Nutley scientists team up to discover new drugs in fight against viruses

NUTLEY, NJ — A unique collaborative enterprise of academic and pharmaceutical experts in New York City and Northern New Jersey have formed a regional drug accelerator to address the urgent need to develop novel antiviral treatments for SARS-CoV-2, its variants, and other coronaviruses and pandemic viruses, as well as future viral threats.

The Metropolitan AntiViral Drug Accelerator, or MAVDA, will be funded by a three-year, $65,141,731 million grant from the National Institutes of Health and the National Institute of Allergy and Infectious Disease’s Antiviral Drug Discovery Centers for Pathogens of Pandemic Concern program. MAVDA combines world-class virologists and academic drug finders from Rockefeller University, Columbia University and Memorial Sloan-Kettering Cancer Center in New York City; the Hackensack Meridian Center for Discovery and Innovation in Nutley; and Rutgers University, along with proven antiviral drug developers Merck, the Tri-Institutional Therapeutics Discovery Institute and Aligos Therapeutics.

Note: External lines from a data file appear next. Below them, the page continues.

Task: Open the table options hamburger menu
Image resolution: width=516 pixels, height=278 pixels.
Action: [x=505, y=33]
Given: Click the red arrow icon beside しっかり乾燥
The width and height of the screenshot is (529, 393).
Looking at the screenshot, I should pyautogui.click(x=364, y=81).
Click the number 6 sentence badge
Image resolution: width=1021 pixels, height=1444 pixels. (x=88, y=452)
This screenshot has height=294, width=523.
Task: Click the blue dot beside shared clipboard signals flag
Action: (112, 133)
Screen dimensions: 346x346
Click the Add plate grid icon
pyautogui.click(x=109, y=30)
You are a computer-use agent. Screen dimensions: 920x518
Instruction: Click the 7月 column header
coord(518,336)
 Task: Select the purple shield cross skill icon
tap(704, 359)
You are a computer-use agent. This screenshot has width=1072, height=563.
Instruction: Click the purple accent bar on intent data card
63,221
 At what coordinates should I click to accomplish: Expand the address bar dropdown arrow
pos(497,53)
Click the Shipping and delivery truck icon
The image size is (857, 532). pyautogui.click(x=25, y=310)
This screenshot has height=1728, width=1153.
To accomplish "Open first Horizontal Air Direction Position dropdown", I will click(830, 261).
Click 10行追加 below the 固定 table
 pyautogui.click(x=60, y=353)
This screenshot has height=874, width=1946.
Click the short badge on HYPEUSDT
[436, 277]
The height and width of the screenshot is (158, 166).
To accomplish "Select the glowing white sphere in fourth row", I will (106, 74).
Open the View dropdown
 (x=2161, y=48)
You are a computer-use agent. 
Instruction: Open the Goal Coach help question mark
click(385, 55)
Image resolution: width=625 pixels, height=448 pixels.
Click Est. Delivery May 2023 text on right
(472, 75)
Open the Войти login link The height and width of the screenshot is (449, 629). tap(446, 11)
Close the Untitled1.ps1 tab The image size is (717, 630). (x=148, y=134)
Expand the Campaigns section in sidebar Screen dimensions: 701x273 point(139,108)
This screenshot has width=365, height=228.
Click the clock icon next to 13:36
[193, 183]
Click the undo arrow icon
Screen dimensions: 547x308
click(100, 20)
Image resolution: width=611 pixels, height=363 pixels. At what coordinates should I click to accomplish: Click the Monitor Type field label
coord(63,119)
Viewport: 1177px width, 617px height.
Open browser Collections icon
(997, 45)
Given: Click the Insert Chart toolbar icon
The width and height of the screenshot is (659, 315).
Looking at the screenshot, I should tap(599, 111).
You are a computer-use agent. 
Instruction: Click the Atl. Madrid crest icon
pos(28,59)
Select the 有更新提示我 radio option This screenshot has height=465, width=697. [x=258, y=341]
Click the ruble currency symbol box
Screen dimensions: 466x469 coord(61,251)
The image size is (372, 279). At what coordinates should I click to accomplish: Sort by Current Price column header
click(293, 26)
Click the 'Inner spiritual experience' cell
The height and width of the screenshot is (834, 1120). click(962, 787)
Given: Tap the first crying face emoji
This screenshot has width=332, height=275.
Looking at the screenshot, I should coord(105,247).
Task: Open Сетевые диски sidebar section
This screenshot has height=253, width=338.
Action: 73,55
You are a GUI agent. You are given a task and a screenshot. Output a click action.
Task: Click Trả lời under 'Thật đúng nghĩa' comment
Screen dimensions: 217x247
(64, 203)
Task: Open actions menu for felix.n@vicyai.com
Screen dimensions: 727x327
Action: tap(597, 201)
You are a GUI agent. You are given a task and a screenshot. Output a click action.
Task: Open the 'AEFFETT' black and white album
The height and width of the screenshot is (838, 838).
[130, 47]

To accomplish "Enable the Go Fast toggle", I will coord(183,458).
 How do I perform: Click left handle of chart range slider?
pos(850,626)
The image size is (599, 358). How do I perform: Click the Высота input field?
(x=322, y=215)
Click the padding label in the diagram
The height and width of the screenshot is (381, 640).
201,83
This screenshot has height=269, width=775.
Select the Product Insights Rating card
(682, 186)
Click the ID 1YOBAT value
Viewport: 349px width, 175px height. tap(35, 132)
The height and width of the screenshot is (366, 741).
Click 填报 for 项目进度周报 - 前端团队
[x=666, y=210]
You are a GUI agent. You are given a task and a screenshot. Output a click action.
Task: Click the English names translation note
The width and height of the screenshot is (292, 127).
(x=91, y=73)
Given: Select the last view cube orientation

MAVDA’s mission will be to discover, optimize and test innovative small molecule antiviral drugs to target coronaviruses, emphasizing SARS-CoV-2, and one or more select RNA viruses with pandemic potential. The goal is to rapidly develop drugs that can be given orally and in an outpatient setting in the near future. 

The overall program will be co-led by drug discovery expert David Perlin at the Hackensack Meridian CDI and Rockefeller University virologist and Nobel laureate Charles Rice. 

“This public-private partnership is how science can prepare for the next phase of SARS-CoV-2, as well as other current and new viral threats,” said Perlin, the chief scientific officer and senior vice president of the CDI, and also a professor at the Hackensack Meridian School of Medicine. “Vaccines were a terrific breakthrough to help stem COVID-19 after the initial spread, but as we have learned with COVID-19 and other pandemic diseases, vaccines alone are insufficient. We need effective drugs that can be used early and distributed widely to diverse populations around the world.”

“We need to think differently,” said Rice, the Maurice R. and Corinne P. Greenberg Professor in Virology and head of the Laboratory of Virology and Infectious Disease at Rockefeller University, who is the recipient of the 2020 Nobel Prize in Physiology or Medicine. “Bringing all this experience and expertise into the same program, and having everyone ‘pull’ in the same direction, can produce some great results.”

The goal of this project is to take what the scientists discover on the academic side, and rapidly translate it using the capabilities of the pharmaceutical companies. 

“We are excited at the breadth of this project, and the huge difference it could make,” Perlin said. “For a global health challenge like COVID-19, we need to think bigger — and differently. We embrace the challenge.”